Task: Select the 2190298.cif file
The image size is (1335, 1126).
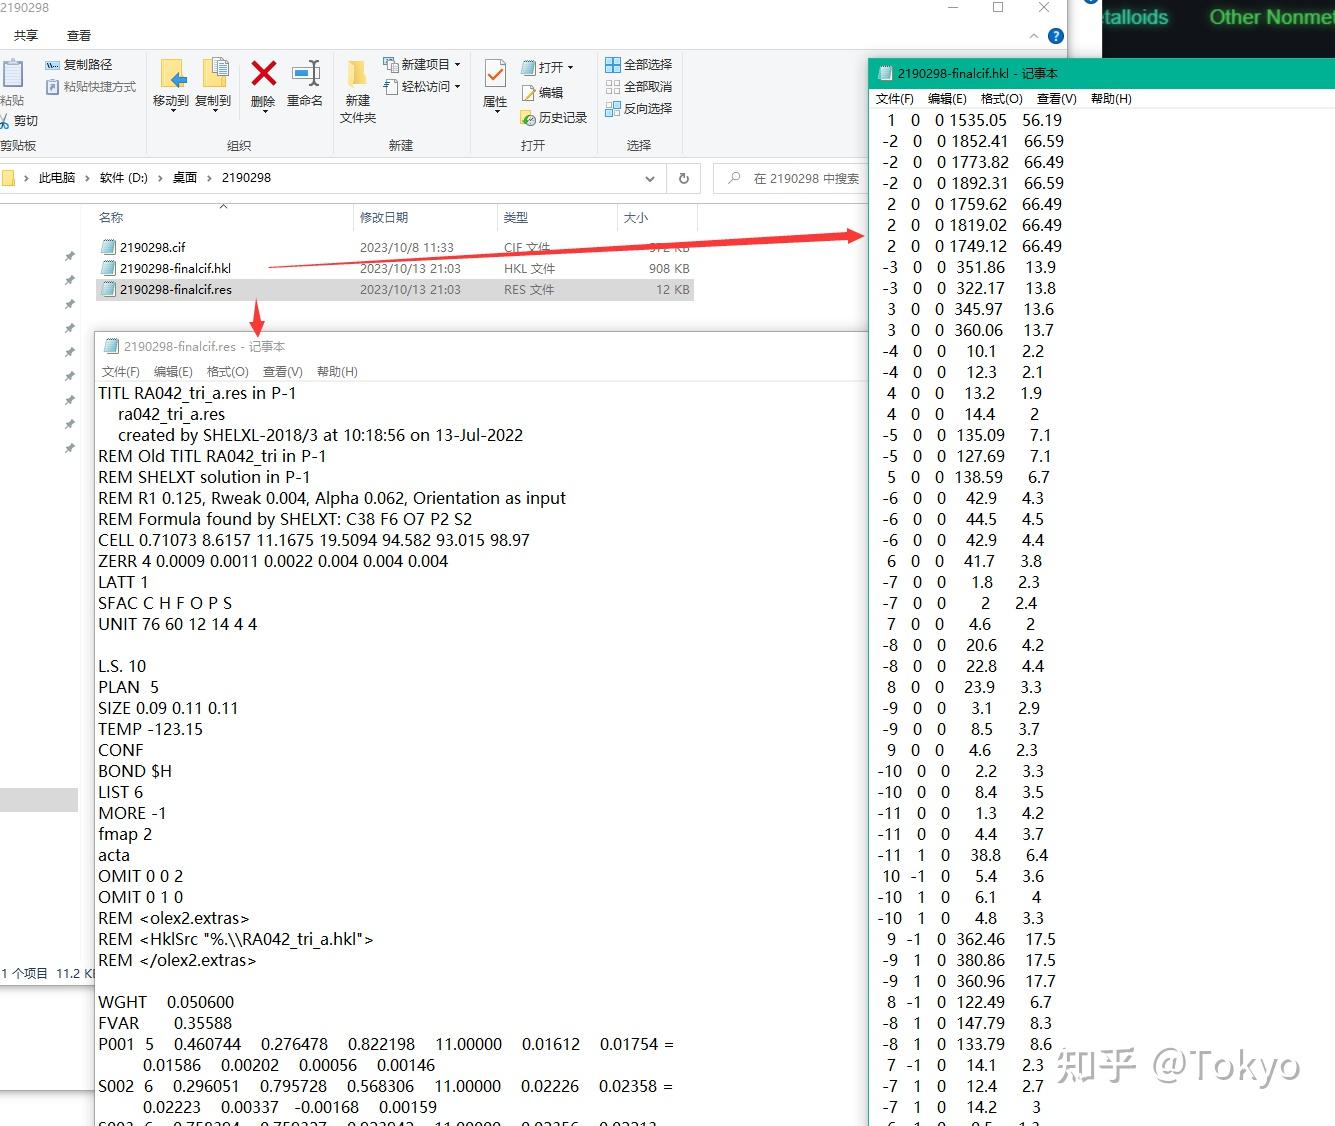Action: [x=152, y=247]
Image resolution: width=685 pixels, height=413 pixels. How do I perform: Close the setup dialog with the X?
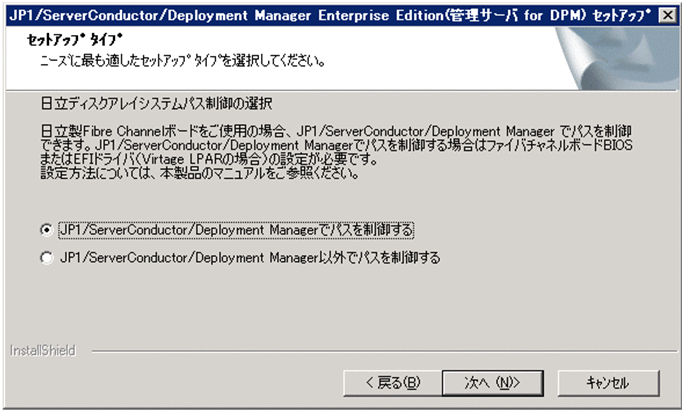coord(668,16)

------------------------

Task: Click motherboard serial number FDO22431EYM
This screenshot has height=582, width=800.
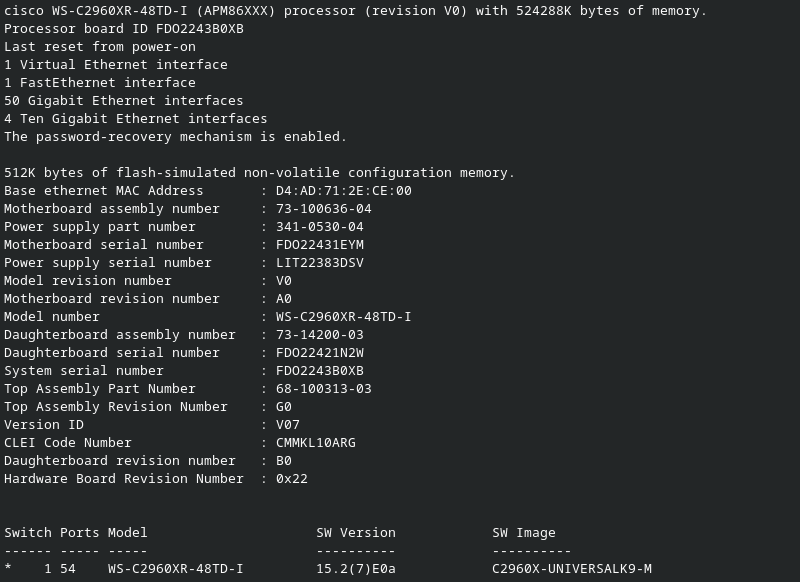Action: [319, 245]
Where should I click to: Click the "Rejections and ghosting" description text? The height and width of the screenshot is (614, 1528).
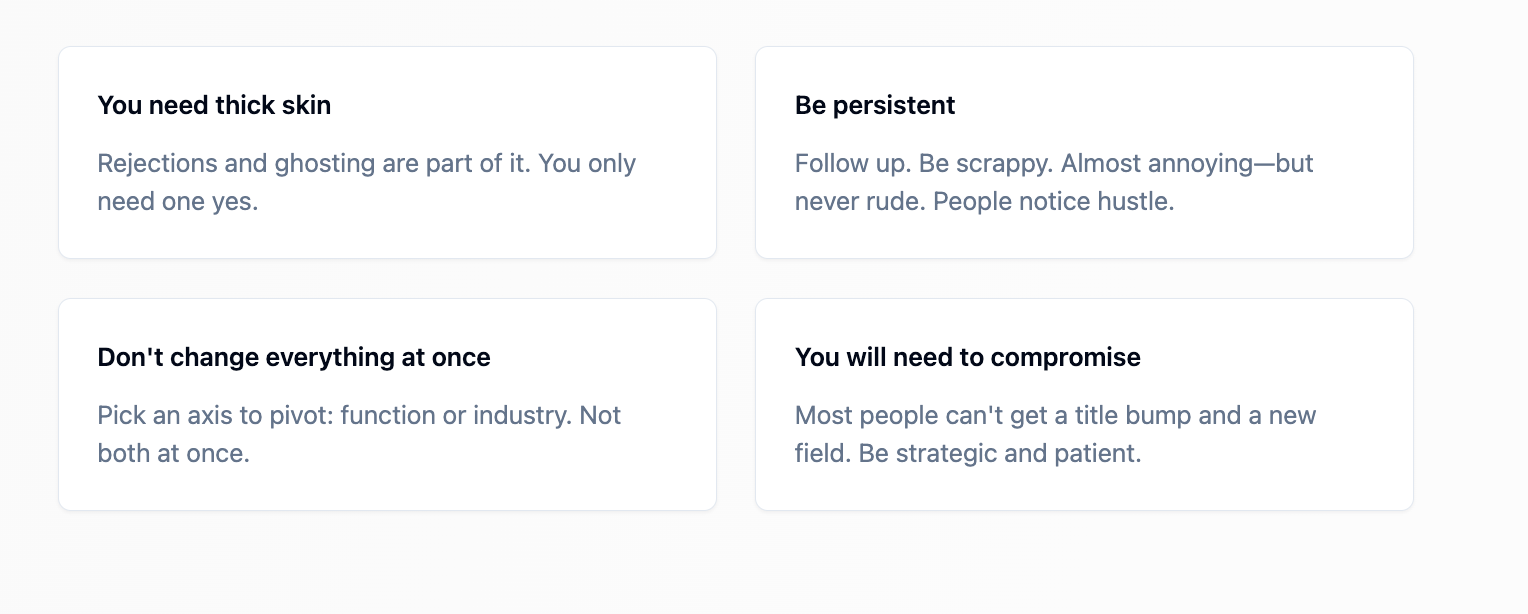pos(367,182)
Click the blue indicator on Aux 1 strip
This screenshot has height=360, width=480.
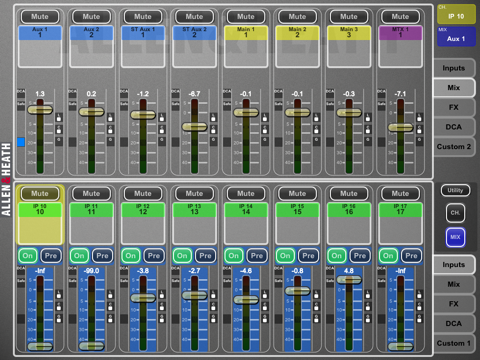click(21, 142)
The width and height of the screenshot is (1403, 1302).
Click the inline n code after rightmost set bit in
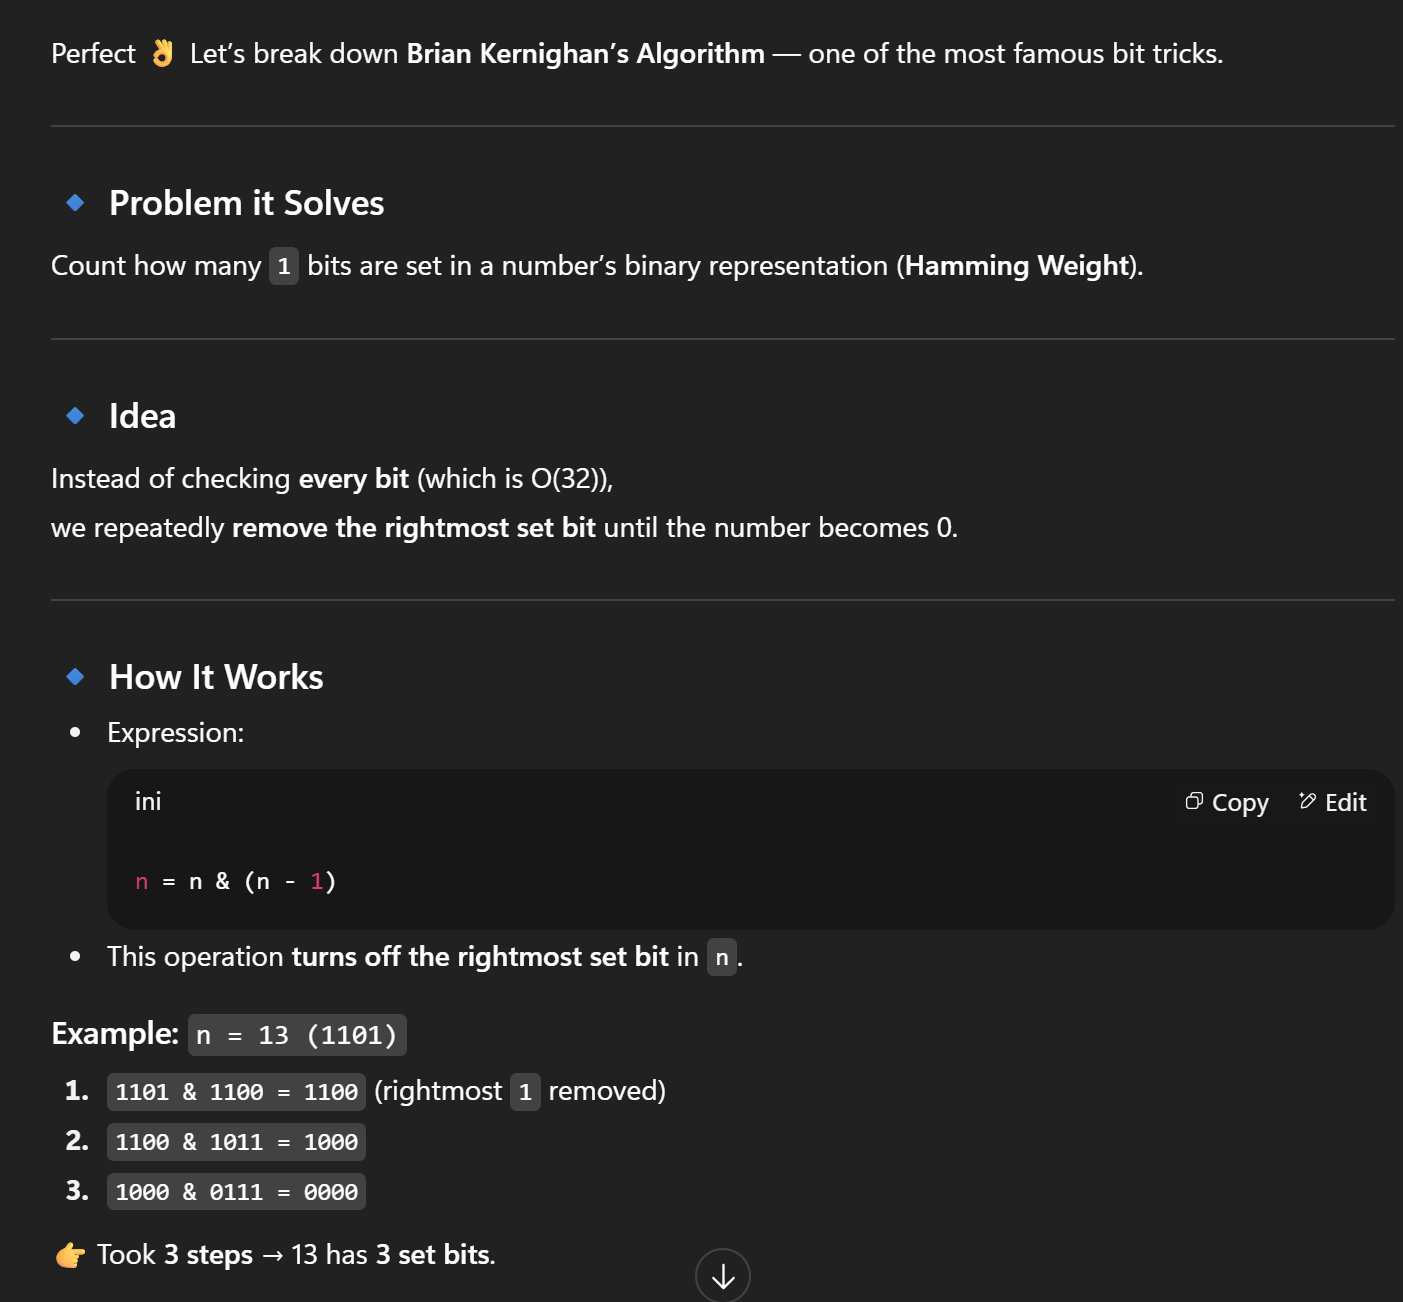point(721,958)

------------------------

Aim of the task: With the pictures omitted, copy exactly the lines of the listing above starting at the line containing "This screenshot has height=582, width=800." and ending at the line containing "Click the blue indicator on Aux 1 strip", both included.

Exercise answer:
This screenshot has height=582, width=800.
Action: [319, 245]
Where should I click to: Click the "Rejections and ghosting" description text? The height and width of the screenshot is (614, 1528).
pos(367,182)
Click the blue indicator on Aux 1 strip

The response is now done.